Maximum Likelihood Estimate and Second derivative test? We're doing MLE's in my prob stats class currently, and my professor insists that after we get the derivative of the Ln of L we still need to take the second derivative to check if it's the MLE. My book however says that the derivative of the Ln of L is always the MLE. He refuses to let us skip this step without a Theorem/proof for this, but I can't find one. Can anyone point me towards one, or correct me if our book is wrong?
 A: The MLE is simply the global maximum of a  function (the likelihood , as a function of the parameter ): $L(\theta)$
You are supposed to know, not from Statistics but from Calculus, that, in general, the global maximum of a function cannot simply be found by deriving the function and equating it to zero.

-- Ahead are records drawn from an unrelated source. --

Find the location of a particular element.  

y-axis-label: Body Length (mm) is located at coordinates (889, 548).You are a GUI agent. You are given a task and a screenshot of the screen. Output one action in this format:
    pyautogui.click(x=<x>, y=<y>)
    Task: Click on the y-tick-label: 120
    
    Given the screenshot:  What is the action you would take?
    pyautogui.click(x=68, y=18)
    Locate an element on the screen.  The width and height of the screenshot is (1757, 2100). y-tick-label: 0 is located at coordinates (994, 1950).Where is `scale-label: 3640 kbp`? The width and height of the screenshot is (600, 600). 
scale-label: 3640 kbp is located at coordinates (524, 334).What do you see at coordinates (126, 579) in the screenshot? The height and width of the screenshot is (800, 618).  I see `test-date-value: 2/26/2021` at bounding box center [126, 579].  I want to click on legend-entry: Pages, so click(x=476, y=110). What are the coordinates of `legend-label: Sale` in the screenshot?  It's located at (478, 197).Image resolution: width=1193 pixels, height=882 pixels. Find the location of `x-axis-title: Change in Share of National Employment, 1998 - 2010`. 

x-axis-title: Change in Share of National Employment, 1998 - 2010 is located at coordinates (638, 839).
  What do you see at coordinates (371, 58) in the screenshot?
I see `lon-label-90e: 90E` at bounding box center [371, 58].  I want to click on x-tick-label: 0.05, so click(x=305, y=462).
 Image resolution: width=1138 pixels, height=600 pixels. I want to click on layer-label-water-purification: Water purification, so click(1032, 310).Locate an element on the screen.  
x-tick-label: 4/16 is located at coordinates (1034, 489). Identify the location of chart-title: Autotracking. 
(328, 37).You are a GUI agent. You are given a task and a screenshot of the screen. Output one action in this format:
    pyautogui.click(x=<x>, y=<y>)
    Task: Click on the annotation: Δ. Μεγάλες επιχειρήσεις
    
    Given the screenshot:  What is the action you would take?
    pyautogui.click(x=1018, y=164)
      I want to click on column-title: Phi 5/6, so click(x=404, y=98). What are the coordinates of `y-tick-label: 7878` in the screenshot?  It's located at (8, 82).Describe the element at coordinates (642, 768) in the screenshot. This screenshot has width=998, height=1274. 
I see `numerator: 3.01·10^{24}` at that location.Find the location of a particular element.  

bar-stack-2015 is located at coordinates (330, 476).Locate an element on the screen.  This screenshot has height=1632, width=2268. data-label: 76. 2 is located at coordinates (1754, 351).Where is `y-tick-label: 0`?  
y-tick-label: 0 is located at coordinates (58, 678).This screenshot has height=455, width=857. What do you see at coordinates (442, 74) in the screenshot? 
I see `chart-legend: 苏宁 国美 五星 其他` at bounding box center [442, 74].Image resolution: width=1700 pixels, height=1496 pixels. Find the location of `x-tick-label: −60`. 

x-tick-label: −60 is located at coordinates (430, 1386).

That only gives as a  critical point (perhaps several). It can well happen that


*

*the function is not derivable in some points of the domain

*the (some) critical point is not a maximum

*the global maximum occurs on the boundary of the domain


The estimation of an uniform variable on $[0,\theta]$ is an example of the last situation.
Granted, if you know that


*

*$L(\theta)$ is derivable in all its domain

*there is a single critical point

*the domain of the parameter is the whole real line

*$L(\theta)$ tends to zero at $\pm \infty$ 


then you know that the critical point is the MLE. If you know the first 3 conditions but not the fourth, then you should compute the second derivative.
If you only know $1.$ and $2.$ then you should also check the boundaries of the domain.